__EXERCISE__.
Reproduce the lines below verbatim, starting with the line that contains "Locate an element on the screen. The image" and ending with the line that contains "This screenshot has height=841, width=1356.", both included.

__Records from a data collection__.
= = = =
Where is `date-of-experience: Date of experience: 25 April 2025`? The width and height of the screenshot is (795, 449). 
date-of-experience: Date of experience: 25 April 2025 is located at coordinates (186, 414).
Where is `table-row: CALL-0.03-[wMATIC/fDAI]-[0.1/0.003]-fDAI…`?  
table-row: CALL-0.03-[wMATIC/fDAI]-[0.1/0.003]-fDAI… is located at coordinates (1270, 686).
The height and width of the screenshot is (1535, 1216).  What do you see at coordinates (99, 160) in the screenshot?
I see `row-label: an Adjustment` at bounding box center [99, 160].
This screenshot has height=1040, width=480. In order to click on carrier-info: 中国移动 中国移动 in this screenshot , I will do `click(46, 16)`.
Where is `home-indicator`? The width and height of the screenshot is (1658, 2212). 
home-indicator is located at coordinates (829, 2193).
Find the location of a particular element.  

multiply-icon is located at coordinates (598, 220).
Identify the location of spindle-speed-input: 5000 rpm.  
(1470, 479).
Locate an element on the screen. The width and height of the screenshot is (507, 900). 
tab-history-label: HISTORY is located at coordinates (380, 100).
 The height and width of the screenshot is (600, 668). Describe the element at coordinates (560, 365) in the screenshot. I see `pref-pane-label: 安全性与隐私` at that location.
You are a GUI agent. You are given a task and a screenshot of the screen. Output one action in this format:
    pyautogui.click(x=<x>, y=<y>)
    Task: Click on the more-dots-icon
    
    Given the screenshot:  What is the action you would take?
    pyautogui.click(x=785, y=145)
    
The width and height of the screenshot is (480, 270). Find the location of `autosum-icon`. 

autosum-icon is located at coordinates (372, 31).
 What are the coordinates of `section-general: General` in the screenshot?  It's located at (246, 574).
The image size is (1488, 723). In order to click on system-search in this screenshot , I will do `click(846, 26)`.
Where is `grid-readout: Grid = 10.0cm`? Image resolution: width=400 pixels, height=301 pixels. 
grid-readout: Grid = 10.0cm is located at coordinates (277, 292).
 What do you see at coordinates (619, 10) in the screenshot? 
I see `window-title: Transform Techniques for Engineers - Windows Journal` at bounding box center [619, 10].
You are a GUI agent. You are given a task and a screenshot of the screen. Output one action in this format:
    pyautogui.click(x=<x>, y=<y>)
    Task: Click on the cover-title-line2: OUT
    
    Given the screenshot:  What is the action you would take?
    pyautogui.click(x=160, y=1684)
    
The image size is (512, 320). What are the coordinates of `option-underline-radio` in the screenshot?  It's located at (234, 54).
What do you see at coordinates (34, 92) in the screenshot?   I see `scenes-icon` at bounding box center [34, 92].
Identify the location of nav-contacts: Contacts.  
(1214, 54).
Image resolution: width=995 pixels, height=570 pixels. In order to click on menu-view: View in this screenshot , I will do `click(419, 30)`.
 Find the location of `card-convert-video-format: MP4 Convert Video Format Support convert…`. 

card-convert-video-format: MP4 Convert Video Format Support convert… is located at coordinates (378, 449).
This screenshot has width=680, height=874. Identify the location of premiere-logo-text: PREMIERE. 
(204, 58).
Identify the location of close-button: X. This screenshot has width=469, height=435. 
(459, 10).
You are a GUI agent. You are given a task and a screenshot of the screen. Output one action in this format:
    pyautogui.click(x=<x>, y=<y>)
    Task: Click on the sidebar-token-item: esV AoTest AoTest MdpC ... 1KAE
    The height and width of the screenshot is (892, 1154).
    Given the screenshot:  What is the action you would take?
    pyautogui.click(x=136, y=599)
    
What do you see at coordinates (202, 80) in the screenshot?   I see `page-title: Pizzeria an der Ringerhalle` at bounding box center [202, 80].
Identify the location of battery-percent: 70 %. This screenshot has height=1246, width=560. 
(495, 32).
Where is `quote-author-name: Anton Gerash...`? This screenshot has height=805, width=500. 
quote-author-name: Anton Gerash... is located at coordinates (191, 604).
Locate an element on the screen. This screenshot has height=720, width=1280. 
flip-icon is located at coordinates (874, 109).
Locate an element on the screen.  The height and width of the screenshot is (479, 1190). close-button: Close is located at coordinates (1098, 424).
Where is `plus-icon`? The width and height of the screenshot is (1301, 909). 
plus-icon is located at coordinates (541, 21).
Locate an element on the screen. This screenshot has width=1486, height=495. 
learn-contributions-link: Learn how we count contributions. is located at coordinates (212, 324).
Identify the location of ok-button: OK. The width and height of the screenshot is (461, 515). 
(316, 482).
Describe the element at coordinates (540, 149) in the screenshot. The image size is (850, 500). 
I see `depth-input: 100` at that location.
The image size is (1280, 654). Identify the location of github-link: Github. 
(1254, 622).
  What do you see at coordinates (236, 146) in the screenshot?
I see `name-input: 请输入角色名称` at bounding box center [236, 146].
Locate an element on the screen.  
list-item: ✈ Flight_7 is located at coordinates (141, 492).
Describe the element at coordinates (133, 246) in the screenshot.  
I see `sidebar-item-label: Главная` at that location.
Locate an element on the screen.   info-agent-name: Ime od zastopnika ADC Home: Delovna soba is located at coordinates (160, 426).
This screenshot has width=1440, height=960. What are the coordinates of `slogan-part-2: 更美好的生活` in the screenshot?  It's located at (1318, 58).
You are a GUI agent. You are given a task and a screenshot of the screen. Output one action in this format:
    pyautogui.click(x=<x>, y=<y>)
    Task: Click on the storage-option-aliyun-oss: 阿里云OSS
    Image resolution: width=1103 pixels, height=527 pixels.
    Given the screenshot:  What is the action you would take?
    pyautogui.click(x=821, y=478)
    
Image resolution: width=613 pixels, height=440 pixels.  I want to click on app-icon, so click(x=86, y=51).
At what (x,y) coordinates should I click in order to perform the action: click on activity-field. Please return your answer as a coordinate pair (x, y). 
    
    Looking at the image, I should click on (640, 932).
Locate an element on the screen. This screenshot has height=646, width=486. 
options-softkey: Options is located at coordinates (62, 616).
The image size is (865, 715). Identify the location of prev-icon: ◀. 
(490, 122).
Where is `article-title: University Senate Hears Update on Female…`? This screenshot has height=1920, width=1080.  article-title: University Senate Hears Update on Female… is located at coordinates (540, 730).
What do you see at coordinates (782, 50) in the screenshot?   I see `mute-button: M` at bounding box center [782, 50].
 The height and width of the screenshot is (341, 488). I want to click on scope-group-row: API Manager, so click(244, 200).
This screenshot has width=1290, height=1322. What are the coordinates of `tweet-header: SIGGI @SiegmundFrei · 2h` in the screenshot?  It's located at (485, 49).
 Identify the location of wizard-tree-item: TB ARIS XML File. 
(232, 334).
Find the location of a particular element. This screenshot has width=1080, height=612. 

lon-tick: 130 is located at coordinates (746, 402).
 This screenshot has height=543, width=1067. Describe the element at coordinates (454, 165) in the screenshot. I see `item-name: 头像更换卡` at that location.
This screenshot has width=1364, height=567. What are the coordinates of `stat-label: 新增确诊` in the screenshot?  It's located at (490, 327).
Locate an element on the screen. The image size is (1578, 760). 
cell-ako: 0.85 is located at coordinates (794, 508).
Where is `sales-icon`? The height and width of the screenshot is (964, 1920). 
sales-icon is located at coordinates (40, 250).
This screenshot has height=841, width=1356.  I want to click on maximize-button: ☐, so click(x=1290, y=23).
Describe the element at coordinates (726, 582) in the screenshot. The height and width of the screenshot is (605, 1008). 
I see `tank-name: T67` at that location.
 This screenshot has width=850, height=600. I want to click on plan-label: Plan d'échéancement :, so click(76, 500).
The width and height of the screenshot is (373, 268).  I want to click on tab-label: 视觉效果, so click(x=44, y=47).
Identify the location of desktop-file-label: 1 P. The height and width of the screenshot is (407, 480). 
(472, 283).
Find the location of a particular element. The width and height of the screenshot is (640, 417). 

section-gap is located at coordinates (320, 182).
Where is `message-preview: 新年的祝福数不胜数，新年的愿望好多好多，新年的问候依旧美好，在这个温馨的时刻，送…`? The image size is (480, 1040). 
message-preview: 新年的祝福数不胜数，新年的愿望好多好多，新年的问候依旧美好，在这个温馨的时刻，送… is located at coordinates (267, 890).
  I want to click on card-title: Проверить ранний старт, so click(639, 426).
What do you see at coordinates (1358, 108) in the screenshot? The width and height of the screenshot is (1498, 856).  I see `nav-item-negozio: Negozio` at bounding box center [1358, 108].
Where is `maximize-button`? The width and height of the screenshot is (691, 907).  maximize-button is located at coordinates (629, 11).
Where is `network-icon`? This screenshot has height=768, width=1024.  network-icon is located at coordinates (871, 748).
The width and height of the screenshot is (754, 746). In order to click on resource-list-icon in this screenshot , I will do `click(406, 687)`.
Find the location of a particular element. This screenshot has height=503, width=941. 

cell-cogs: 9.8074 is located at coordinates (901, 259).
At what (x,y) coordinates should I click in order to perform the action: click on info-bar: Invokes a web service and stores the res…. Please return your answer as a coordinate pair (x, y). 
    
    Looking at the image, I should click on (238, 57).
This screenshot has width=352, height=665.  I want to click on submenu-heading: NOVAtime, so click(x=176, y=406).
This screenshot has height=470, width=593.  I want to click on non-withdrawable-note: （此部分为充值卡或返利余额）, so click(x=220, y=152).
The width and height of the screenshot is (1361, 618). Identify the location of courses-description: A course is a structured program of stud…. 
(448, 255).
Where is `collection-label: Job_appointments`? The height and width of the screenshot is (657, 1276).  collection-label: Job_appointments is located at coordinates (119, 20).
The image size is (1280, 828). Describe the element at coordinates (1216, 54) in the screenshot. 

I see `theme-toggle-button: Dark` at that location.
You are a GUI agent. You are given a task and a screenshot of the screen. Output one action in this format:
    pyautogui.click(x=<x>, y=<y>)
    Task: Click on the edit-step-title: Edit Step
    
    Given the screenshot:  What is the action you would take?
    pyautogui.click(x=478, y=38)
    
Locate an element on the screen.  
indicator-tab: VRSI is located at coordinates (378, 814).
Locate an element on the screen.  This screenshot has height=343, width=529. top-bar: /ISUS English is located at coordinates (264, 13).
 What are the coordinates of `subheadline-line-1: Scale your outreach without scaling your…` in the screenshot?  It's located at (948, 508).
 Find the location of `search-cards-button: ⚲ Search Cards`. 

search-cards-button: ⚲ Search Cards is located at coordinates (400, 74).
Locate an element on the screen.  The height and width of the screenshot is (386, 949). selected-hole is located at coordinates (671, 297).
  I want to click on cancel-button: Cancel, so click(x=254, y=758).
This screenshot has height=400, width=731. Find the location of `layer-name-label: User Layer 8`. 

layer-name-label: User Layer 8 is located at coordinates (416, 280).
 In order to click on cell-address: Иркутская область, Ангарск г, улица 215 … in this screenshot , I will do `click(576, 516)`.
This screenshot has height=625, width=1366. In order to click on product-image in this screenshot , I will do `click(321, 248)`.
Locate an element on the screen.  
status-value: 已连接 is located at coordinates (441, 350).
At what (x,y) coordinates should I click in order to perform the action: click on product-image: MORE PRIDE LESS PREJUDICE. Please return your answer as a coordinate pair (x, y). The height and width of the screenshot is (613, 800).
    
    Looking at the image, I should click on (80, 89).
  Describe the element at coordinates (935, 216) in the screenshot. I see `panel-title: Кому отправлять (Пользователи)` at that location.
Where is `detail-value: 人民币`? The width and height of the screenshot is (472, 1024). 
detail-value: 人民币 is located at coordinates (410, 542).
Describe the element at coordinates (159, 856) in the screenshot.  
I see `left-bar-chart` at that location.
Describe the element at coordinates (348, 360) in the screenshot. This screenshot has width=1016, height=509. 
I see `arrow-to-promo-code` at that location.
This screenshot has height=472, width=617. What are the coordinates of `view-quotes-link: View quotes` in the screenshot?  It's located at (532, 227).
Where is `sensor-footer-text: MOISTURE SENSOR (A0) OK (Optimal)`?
= = = =
__WRITTEN RESPONSE__.
Locate an element on the screen. The image size is (1578, 760). 
cell-ako: 0.85 is located at coordinates (794, 508).
Where is `sales-icon`? The height and width of the screenshot is (964, 1920). 
sales-icon is located at coordinates (40, 250).
This screenshot has height=841, width=1356.  I want to click on maximize-button: ☐, so click(x=1290, y=23).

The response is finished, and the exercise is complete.